PROBLÈME À TRAITER |
Poursuivez l'entretien sur la révolution tunisienne présenté ci-dessous en reprenant juste après sa dernière phrase.

TEXTE RETENU |
:::
Où va la révolution tunisienne ? Entretien avec Fathi Chamkhi

Où va la révolution tunisienne ? Entretien avec Fathi Chamkhi

Le 13 avril dernier, à
l’occasion de son passage à Genève,
solidaritéS a pu s’entretenir avec Fathi Chamkhi,
enseignant et chercheur à la Faculté de La Manouba (Ouest
de Tunis), membre du RAID-ATTAC, du CADTM et de la Ligue de la gauche
ouvrière en Tunisie.

Que peux-tu dire de la dynamique de la révolution
tunisienne ? Au-delà d’un processus
démocratique qui a su imposer une partie de ses revendications,
qu’est devenue l’explosion sociale partie de Sidi
Bouzid ? Où en sont actuellement les mobilisations des
salariés, des diplômés chômeurs et des plus
pauvres, femmes et hommes, et comment les révolutionnaires
peuvent ils tenter de les faire converger pour peser sur les
événements ?

Dès le début, j’ai caractérisé cette
révolution comme une révolution démocratique et
sociale. Or, après quatre mois, le bilan est assez
mitigé. Des progrès ont été accomplis sur
le plan politique : démantèlement partiel de
l’appareil répressif, abrogation de la Constitution,
suppression d’une grande partie des lois liberticides,
dissolution du RCD (le parti du régime), éviction des
gouvernements qui marquaient une continuité avec Ben Ali, etc.
En revanche, les questions économiques et sociales ont
été évacuées.
:::
DONNÉES SOURCES |
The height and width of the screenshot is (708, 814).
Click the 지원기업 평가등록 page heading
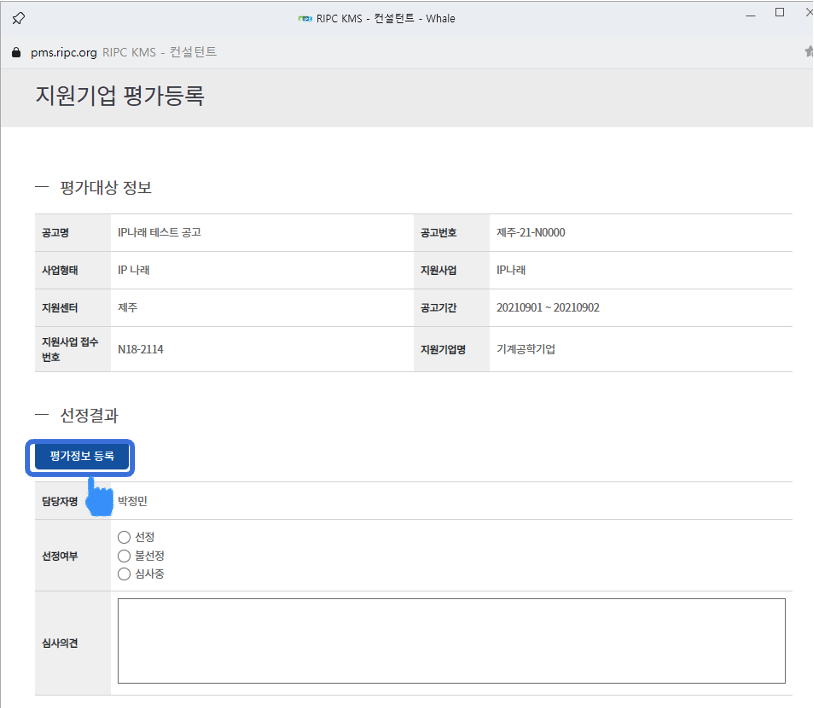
:::
RÉPONSE RÉDIGÉE |
    Pour la bourgeoisie et l’impérialisme,
il était évident qu’il fallait rapidement stopper
le processus et ne pas remette en cause la place de la Tunisie dans la
division internationale du travail comme pays dominé. Mais ce
qui est plus déroutant, c’est que la gauche, y compris la
gauche anticapitaliste, a abandonné la bataille sociale.
Même lorsque ses militants sont sur le terrain, dans les
régions, les directions ne relaient pas leur action au niveau
national. Il y a un consensus, de la droite à la gauche, en
passant par les islamistes, pour dire qu’il faut consolider les
libertés politiques et que ce n’est pas le moment de
lutter pour l’emploi, les salaires, etc.

    En 1992, le PCOT avait sorti une petite brochure
intitulée : L’étape des libertés
politiques. Il considérait déjà que
l’objectif central était l’obtention des
libertés politiques. Il faudrait selon eux profiter de la
construction d’institutions démocratiques pour occuper un
espace politique et repousser les confrontations sociales à plus
tard. Les élections à la Constituante du 24 juillet
prochain sont l’échéance décisive de ce
processus. Pour les anticapitalistes, l’enjeu principal est
devenu leur place sur cet échiquier : problèmes
d’image, d’alliances, de gain de voix et de sièges,
etc. C’est de bonne guerre à court terme, mais la
méthode est fausse.

    Il y a ainsi une contradiction entre le mouvement
révolutionnaire qui reste assez mobilisé et combatif,
avec un grand nombre de grèves, de barrages routiers,
d’actions revendicatives, et sa prise en charge politique qui
fait défaut. Le peuple est appelé à ne pas
perturber l’agenda politique électoral.

N’y a-t-il pas, au niveau régional, au sein de
l’UGTT ou des conseils de protection de la révolution, un
certain espace pour combiner luttes démocratiques et
sociales ?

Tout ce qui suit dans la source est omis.